What’s unclear, then, is whether the 4,000 cuts will be offset – to at least some extent – by recruitment in faster-growing parts of the business catering to optical needs and AI demand. Cuts at Nokia, for instance, have been focused on the ailing mobile business as resources shift toward network infrastructure, the business group that designs routers, switches and optical network products, sold partly to AI data center customers.
Notwithstanding Patterson’s denial this is a savings move, layoffs could also form part of Cisco’s cost-mitigation strategy. Surging demand for AI has driven up the price of components used in its products, particularly memory chips, which received a lot of attention on the earnings call. More than 20 programs have now been launched by Cisco to reduce memory use, said Patterson. Higher prices will undoubtedly exert pressure on other companies to find savings elsewhere. AI could have an impact on the workforce not by directly taking jobs but as companies are forced to spend more on materials.
What’s to like?
For all the doom mongering, there is scant evidence AI has boosted productivity or benefited anybody apart from the infrastructure vendors and a few giant Big Tech providers. US GDP growth fell from 6.1% in 2021 to 2.5% in 2022, when ChatGPT was released. Last year it was 2.1%. A recent survey from SAP-owned WalkMe identified a major rift between bosses and workers in perceptions of AI. Executives foist it on employees and insist it has significantly improved productivity while staff say they are wasting a day a week dealing with AI-generated “digital frustrations,” according to the survey.

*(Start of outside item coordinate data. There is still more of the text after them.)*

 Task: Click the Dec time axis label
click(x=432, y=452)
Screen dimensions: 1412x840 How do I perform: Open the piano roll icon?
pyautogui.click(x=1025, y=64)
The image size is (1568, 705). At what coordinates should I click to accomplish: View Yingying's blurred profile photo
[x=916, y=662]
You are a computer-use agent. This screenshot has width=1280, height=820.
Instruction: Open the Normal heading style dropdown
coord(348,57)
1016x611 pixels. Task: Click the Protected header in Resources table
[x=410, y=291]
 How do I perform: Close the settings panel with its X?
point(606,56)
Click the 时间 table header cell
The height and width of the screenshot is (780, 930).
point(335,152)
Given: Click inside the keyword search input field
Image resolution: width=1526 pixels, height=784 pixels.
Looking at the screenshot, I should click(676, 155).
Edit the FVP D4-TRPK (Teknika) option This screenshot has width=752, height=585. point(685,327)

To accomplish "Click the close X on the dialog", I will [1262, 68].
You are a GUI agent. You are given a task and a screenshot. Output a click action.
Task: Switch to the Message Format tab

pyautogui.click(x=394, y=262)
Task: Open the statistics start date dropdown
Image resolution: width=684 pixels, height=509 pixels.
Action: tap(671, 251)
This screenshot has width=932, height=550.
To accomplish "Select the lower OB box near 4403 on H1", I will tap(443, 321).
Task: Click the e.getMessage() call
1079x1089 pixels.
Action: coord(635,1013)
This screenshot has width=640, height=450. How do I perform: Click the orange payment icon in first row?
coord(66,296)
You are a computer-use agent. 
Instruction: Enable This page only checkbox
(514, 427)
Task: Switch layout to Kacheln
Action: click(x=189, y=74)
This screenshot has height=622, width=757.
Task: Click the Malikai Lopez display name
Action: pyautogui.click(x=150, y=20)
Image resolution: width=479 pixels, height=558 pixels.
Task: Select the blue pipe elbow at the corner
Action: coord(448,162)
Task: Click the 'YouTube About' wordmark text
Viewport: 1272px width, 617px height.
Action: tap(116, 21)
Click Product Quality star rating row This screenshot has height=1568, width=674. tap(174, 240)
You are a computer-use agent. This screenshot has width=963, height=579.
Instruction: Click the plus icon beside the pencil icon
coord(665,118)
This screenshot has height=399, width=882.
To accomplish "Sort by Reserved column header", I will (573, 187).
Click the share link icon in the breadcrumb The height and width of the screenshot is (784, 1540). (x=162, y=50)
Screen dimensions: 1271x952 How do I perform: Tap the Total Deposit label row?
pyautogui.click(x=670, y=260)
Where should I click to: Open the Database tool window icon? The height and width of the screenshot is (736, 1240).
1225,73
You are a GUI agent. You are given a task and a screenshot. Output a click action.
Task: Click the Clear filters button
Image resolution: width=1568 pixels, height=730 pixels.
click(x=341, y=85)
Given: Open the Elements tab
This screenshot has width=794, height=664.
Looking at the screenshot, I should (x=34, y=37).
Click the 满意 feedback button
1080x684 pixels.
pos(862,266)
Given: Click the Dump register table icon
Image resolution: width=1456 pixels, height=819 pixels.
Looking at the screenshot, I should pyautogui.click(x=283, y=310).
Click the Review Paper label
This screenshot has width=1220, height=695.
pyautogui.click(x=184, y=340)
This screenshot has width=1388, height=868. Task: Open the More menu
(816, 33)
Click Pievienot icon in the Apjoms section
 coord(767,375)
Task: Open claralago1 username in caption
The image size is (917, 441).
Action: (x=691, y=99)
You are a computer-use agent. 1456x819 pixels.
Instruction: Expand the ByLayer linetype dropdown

Most ordinary people seem to detest it, too. Dislike and fear of it is, seemingly, the one thing that unites Democrats and Republicans in the US, says Edward Luce in a Financial Times opinion piece (paywall may apply). AI’s apologists continue to spout platitudes about it creating new jobs even as it destroys many without explaining how a low-cost “superintelligent” software would leave the human brain with any workspace to occupy. Others, apparently reconciled to a future of Great Depression-level unemployment, cannot say why this would be economically or societally good.
In a sign of the growing backlash, a video has gone viral of a real-estate executive being loudly booed by humanities students at the University of Central Florida after praising AI as “the next industrial revolution.” Visibly flabbergasted, Gloria Caulfield then prompted even louder cheers and clapping when she recalled that “only a few years ago, AI was not a factor in our lives.” Robbins and AI’s other architects would do well to heed such reactions.